Deuxième lecture pour ce chef-d'oeuvre de
Donna Tartt, qui maitrise à la perfection son style, et dont l'histoire se montre digne de Dickens, comme le souligne le 4ème de couverture.
Bon sang, mais que de platitudes déjà… et c'est ma deuxième critique. Comment, avec quels mots, rendre ce qu'on peut ressentir à la lecture de
Donna Tartt… ?
Déjà, ces 2 précédents romans,
le maitre des illusions, et surtout,
le petit copain, étaient terribles, aboutis, denses, intelligents, et me faisaient me demander pourquoi aucun réalisateur n'avait encore eu le génie d'adapter correctement l'un des deux.
Avec
le chardonneret, elle signe là son roman le plus abouti ; une quête de l'impossible, avec son personnage en perpétuelle déraison, vivant dans un constant mensonge, s'aveuglant, se berçant d'illusions, rejoint incontestablement la ligne directrice des précédentes histoires, à savoir, les choses sont-elles bien ce qu'elles semblent être ? Ne se raconte-t-on pas en permanence des histoires, auxquelles on croit sans y croire… ? Nos vies ne sont-elles pas que le reflet de ce qu'on veut bien montrer, et c'est peut-être une des raisons qui fait qu'on se retrouve toujours seul à la fin, face à nos mensonges, nos illusions ?
Le chardonneret, ou la perte de repères après un grave traumatisme… (Ce livre résonne d'ailleurs d'autant plus curieusement en ces moments de troubles intenses.) Un conte dense et intemporel, une histoire à la Huckleberry Finn, ou peut-être L'idiot de Dostoïevsky…
Que dire d'ailleurs de l'histoire sans trop dévoiler l'intrigue ? Car je trouve vraiment terrible de spoiler le début, je vous conseille vivement de ne pas lire d'autres critiques, car les autres n'ont pas ces scrupules, et il vous faut arriver le plus vierge possible sur ce roman, pour le vivre pleinement.
Mais voici en quelques mots le propos : un jeune garçon, Théo, se retrouve orphelin et voit sa vie basculer le jour où il se retrouve en possession d'un tableau de maitre,
le Chardonneret. Il va être balloté d'une famille de remplacement à Manhattan, à son père, escroc à la petite semaine à Las Vegas, pour revenir des années plus tard vivre à New-York, toujours accompagné de son petit tableau qui se trouve être recherché par le FBI…

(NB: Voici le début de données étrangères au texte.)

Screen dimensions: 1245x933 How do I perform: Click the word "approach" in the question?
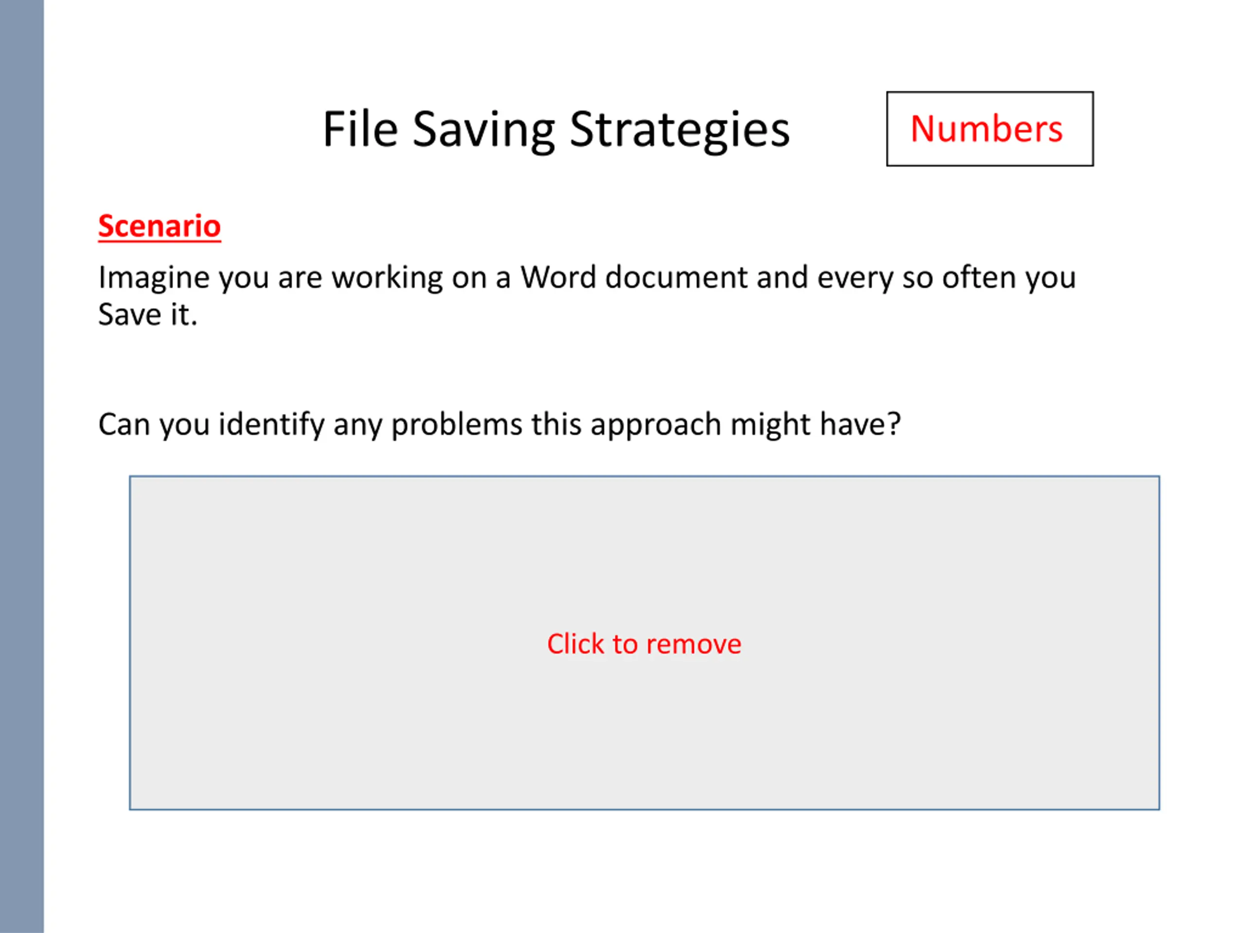(x=656, y=424)
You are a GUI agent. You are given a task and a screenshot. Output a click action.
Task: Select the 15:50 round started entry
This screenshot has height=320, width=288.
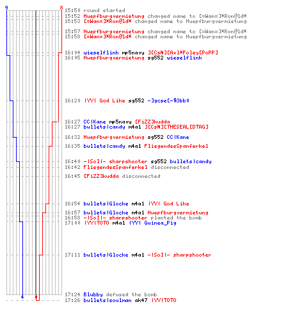click(x=95, y=10)
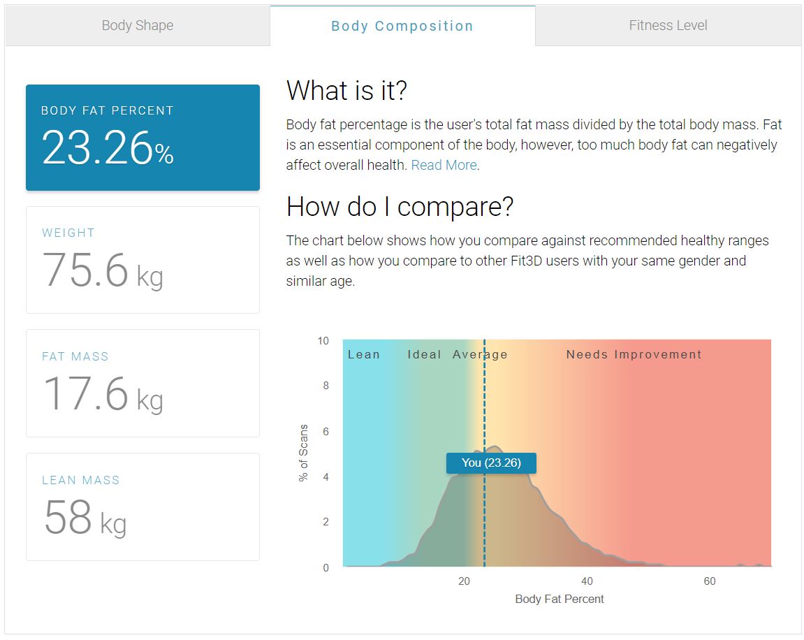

Une histoire à tiroirs, où les faux-semblants éclatent au grand jour, comme des bulles d'eau de vaisselle sale.
Du grand, du très grand
Donna Tartt.
J'attends maintenant avec impatience le prochain, allez, plus que huit ans…
Challenge pavés 2015-16
Première critique - juin 2014
Ce livre est incroyable. On se retrouve pris en quelques pages, dans la vie étrange de ce jeune garçon. L'histoire en surface, c'est celle de Théo, jeune ado, qui perd tous ses repères, suite à un terrible évènement, et se retrouve ballotté, emporté sans rien à quoi se raccrocher pour ne pas sombrer; à part un objet (et quel objet !). le garçon va grandir, toujours aussi perdu, et cet objet va devenir un poids insupportable.
A tel point que cela va le paralyser. Dans ses émotions, dans l'avancée de sa vie d'adulte, dans ses relations avec les autres. Il va s'enliser, rester bloquer sur ce traumatisme de son enfance, avec cet objet qu'il garde comme une relique, et trainera sa misère, comme un zombie.
Mais la chape de plomb qui l'enserre est en train de se fendiller. Et si tout n'était qu'illusions...? le poids du lourd secret de Théo est pulvérisé par Boris, son chien-fou d'ami, Boris l'électron libre. de fait Théo n'a plus rien à quoi se raccrocher... Il dérive.
Donna Tartt excelle dans l'art de nous faire ressentir les émotions qui animent Théo. Comme lui j'ai tremblé, pleuré, ris, et angoissé. Beaucoup angoissé... Et j'étais aussi énervée par son inactivité, sa paralysie... Mais je le comprenais.
J'aime la lecture pour ça, pour vivre les vies que je ne vivrais jamais. Mais il est dur parfois de trouver des auteurs qui ont ce don, de nous faire vraiment entrer dans la peau du personnage principale, et de nous faire oublier tout le reste.
Donna Tartt a ce don, car elle sait nous rendre empathique, elle réussit parfaitement son job : nous faire vivre une autre vie.